Console game company hurries to catch up with apps, social media
MAITLAND, Fla. — As the world of electronic games rapidly changes, so does EA Sports.
The industry is evolving from expensive console games to free or cheap online, mobile and social games. Maitland-based EA Sports, a brand of global gaming giant Electronic Arts, is seeking to keep pace on several fronts, its leaders say.
Later this year, it will introduce new versions of its “Madden NFL” and “FIFA” titles — two of its powerhouse franchises — to incorporate mobile apps and social-sharing features through Facebook and iPhone, iPad, and iPod touch and Android devices.
The company plans to nurture the next generation of game developers at the EA Sports Innovation Lab it opened June 22 with the Florida Interactive Entertainment Academy, part of the University of Central Florida.
“We've changed how we are organized as a company and how we deliver content and what that content is,” said Daryl Holt, EA Sports chief operating officer and vice president. “We feel really good about the future. We've grown a business even in what seems to be a very picky and challenging market.”
Computers along the hallways of EA Sports' main campus in Maitland are constantly playing millions of sessions of online games to test how they are performing in the real world. Small teams of developers gather daily along those same hallways for 15 to 20 minutes to discuss goals met the previous day and what each member will work on.

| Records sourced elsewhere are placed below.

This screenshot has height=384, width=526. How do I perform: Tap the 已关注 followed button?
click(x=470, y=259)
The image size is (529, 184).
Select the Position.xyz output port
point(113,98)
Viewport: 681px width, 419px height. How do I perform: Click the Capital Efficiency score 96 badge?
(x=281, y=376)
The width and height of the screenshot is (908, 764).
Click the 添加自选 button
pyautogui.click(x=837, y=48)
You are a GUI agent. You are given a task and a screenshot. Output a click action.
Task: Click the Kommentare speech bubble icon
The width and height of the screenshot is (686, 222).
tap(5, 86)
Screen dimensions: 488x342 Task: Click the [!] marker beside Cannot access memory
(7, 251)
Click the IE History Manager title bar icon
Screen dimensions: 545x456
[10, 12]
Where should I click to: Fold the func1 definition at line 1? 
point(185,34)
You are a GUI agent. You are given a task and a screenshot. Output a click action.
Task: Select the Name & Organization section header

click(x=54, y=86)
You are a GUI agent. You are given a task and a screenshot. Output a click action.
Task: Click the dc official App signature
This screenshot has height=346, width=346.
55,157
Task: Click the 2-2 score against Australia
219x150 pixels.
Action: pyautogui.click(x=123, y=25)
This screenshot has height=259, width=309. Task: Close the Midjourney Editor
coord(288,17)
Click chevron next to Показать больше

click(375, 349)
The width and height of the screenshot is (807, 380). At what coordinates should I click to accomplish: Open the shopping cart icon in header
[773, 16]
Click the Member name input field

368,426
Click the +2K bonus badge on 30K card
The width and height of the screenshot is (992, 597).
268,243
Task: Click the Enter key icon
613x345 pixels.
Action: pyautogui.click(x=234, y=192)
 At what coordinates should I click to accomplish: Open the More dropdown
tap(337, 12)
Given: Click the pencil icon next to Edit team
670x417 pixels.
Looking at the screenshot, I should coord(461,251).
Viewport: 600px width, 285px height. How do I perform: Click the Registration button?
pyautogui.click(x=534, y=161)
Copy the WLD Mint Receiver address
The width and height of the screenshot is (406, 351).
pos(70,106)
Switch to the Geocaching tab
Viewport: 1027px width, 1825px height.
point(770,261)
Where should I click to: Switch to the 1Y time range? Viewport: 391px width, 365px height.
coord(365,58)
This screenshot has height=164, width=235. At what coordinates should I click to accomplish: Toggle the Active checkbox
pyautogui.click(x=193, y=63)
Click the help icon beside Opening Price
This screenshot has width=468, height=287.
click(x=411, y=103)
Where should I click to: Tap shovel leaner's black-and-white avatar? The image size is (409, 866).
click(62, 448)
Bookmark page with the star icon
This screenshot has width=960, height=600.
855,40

“It used to be that each member of a team was in charge of one aspect of a game, but now each of them knows about and takes part in the development of every part of a game,” said Holt, whose company employs about 800 in Maitland.
Officials said pairing franchise games with social, digital and mobile content, as well as allowing gamers to play from one device to another will grow Electronic Arts' position in the industry.
“The true value of games for Electronic Arts isn't to be strong on one platform, but to strengthen them across Facebook, console, digital and mobile,” said Andrew Wilson, head of EA Sports. “We want to tie these games together for players no matter where they're at and on what device they're playing.”
EA is moving ahead, too. In July it is expected to have new titles ready for Nintendo's new Wii U, a console with a large touch-screen controller similar to a tablet.
Electronic Arts made financial strides with its digital content last fiscal year, reporting a digital revenue stream of $1.2 billion — nearly 30 percent of its $4.1 billion annual revenue. But its overall mobile platform isn't as strong. It has nearly 170 apps in the iTunes App Store, and as of Friday, none was listed in the top 10 games — free or paid.
EA has some catching up to do on Facebook. AppData.com, an independent company that measures app metrics on Facebook, shows EA ranks at No. 8 with more than 40 million gamers.
playing its 24 social games every month. Zynga, the top app publisher in the social-gaming industry, has more than 251 million users playing its 89 games.